Voir cette publication sur Instagram
L’hybridité est aussi au centre du projet porté par la doctorante en philosophie et artiste Mawena Yehouessi: Black(s) to the Future. À mi-chemin entre la plateforme, le collectif et le festival, Black(s) to the Future est en marge de cet ensemble, dans la mesure où il s’éloigne d’une ambition journalistique à proprement parler. Créé en 2015, c’est un projet au carrefour des genres, qui intègre des initiatives ayant trait à l’africanité et à l’afrofuturisme, sujet de thèse de la jeune femme. “Black(s) to the future est une plateforme où l’on expérimente avec les membres du collectif de nouveaux formats, de nouvelles initiatives. Il n’y pas de définition. On essaye de comprendre des dynamiques qui ont trait à l’africanité, ou qui peuvent être rattachées à l’afrofuturisme.”

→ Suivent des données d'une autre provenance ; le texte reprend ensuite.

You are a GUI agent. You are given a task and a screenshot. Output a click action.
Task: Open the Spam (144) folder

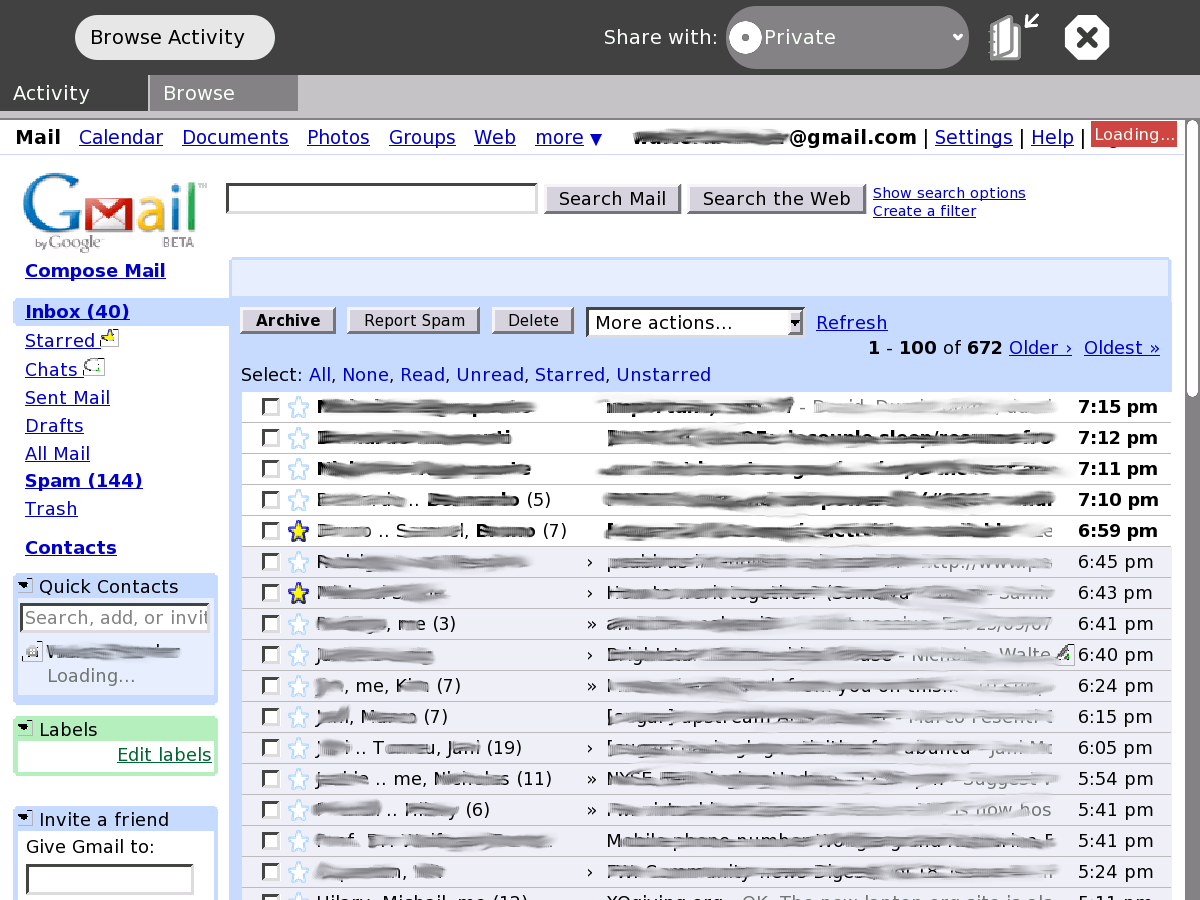point(83,481)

Bien que Black(s) to the Future ne soit pas un média stricto sensu, la plateforme porte une évidente ambition éditoriale, faisant appel à une pluralité d’interlocuteurs, chercheurs, artistes et autres activistes, invités à exposer leurs points de vue sur les thématiques soulevées par le collectif. Les formats sont variés, passant du “skype interview” aux pièces sonores ou encore par l’article écrit plus classique. Cette multiplicité des formes permet de véhiculer des réflexions différentes, à même de toucher des publics d’horizons distincts, bien que le spectre reste celui de l’afro-futurisme. “Je ne pense pas que l’afro-futurisme parle à une seule communauté afro et quand bien même elle existerait. Quand on voit ne serait-ce qu’en France tout le métissage, tout l’apport des diasporas africaines… C’est un pays qui est en partie afro. Il y a ce jeu d’ouverture pour éviter toute tentation de réduire les choses”, conclut-elle.
© Black(s) to the Future
Des modèles économiques fragiles
Même si ces médias peuvent se targuer de porter des projets innovants, ils peinent à se pérenniser. “On a besoin davantage de médias afro, on a besoin davantage de professionnalisme, de créer des opportunités monétaires parce que le problème qu’on a, c’est la pérennité. On veut maintenir une certaine qualité. L’émergence de la presse afro est à nuancer dans le sens où il y a plein de choses, mais quelle est la pérennité de toutes ces plateformes?”, alerte Chayet Chiénin.
Les titres et les propositions pullulent sur la toile, pour autant ces jeunes médias se heurtent à la même difficulté que les autres: la crise de la presse. Les équipes et les rédacteur·rice·s travaillent bénévolement pour maintenir leur projet, un mal nécessaire pour ces différentes éditrices voulant combler ce vide éditorial et éveiller les consciences. “Il y a une absence de moyens et de soutien pour nos médias. Ce n’est pas la priorité des autorités. Or il est absolument nécessaire de se connaître pour se respecter et se faire respecter. Si les jeunes des ZEP connaissaient la richesse des pays dont viennent leurs parents, ils seraient beaucoup plus sûr d’eux et à l’aise pour embrasser la culture française”, confie Anna-Alix Koffi. Crise de la presse ou non, ces différentes plateformes nous montrent qu’il est essentiel d’innover et de diversifier l’offre du paysage médiatique français. Cela doit passer par une meilleure visibilité de toute la société française, une société métissée et plurielle.
Aphelandra Siassia
Ce papier a été initialement publié sur le site des Inrocks.